Look in the material below for the line with "You are a GUI" and the line with "Hello world! (71, 1164)", then set down exactly those two lines and all lines between, nothing more.

BEGIN DATA FOR PROCESSING

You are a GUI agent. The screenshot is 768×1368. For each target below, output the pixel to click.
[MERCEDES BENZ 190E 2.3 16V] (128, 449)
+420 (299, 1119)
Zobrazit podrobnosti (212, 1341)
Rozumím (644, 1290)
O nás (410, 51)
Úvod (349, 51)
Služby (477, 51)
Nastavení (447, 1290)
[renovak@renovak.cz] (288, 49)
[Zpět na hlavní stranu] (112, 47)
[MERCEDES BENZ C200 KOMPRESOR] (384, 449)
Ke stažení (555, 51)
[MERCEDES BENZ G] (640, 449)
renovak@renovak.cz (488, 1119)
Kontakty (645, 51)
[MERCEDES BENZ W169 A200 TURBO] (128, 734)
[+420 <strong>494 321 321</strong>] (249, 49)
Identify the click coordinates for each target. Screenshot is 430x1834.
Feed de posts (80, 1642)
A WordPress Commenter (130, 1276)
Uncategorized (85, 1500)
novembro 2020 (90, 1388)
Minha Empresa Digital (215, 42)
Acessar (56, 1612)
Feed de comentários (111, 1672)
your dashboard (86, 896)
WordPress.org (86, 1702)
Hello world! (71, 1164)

END DATA FOR PROCESSING
BEGIN DATA FOR PROCESSING

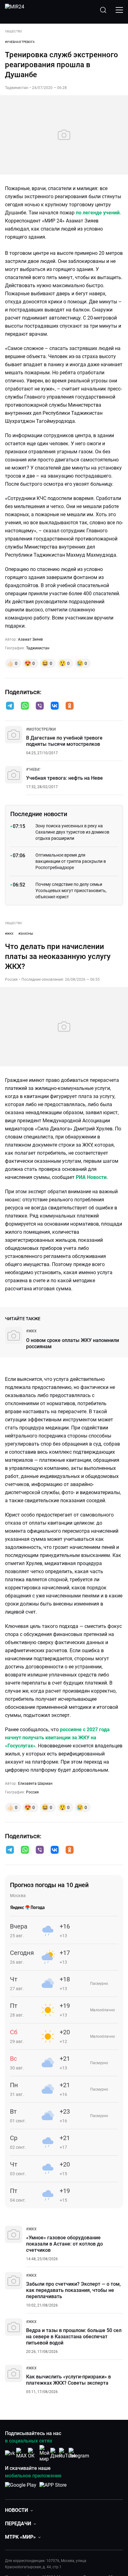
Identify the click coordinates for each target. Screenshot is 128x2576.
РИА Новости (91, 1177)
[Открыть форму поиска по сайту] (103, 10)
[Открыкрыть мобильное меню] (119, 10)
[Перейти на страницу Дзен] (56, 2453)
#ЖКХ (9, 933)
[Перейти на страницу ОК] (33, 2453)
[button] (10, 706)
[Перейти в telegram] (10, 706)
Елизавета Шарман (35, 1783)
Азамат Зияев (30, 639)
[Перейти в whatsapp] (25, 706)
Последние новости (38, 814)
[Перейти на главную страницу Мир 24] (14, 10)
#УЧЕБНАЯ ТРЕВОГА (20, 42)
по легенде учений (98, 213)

END DATA FOR PROCESSING

> SOLUTION TO THIS EXERCISE
You are a GUI agent. The screenshot is 768×1368. For each target below, output the pixel to click.
[MERCEDES BENZ 190E 2.3 16V] (128, 449)
+420 (299, 1119)
Zobrazit podrobnosti (212, 1341)
Rozumím (644, 1290)
O nás (410, 51)
Úvod (349, 51)
Služby (477, 51)
Nastavení (447, 1290)
[renovak@renovak.cz] (288, 49)
[Zpět na hlavní stranu] (112, 47)
[MERCEDES BENZ C200 KOMPRESOR] (384, 449)
Ke stažení (555, 51)
[MERCEDES BENZ G] (640, 449)
renovak@renovak.cz (488, 1119)
Kontakty (645, 51)
[MERCEDES BENZ W169 A200 TURBO] (128, 734)
[+420 <strong>494 321 321</strong>] (249, 49)
Identify the click coordinates for each target. Screenshot is 430x1834.
Feed de posts (80, 1642)
A WordPress Commenter (130, 1276)
Uncategorized (85, 1500)
novembro 2020 (90, 1388)
Minha Empresa Digital (215, 42)
Acessar (56, 1612)
Feed de comentários (111, 1672)
your dashboard (86, 896)
WordPress.org (86, 1702)
Hello world! (71, 1164)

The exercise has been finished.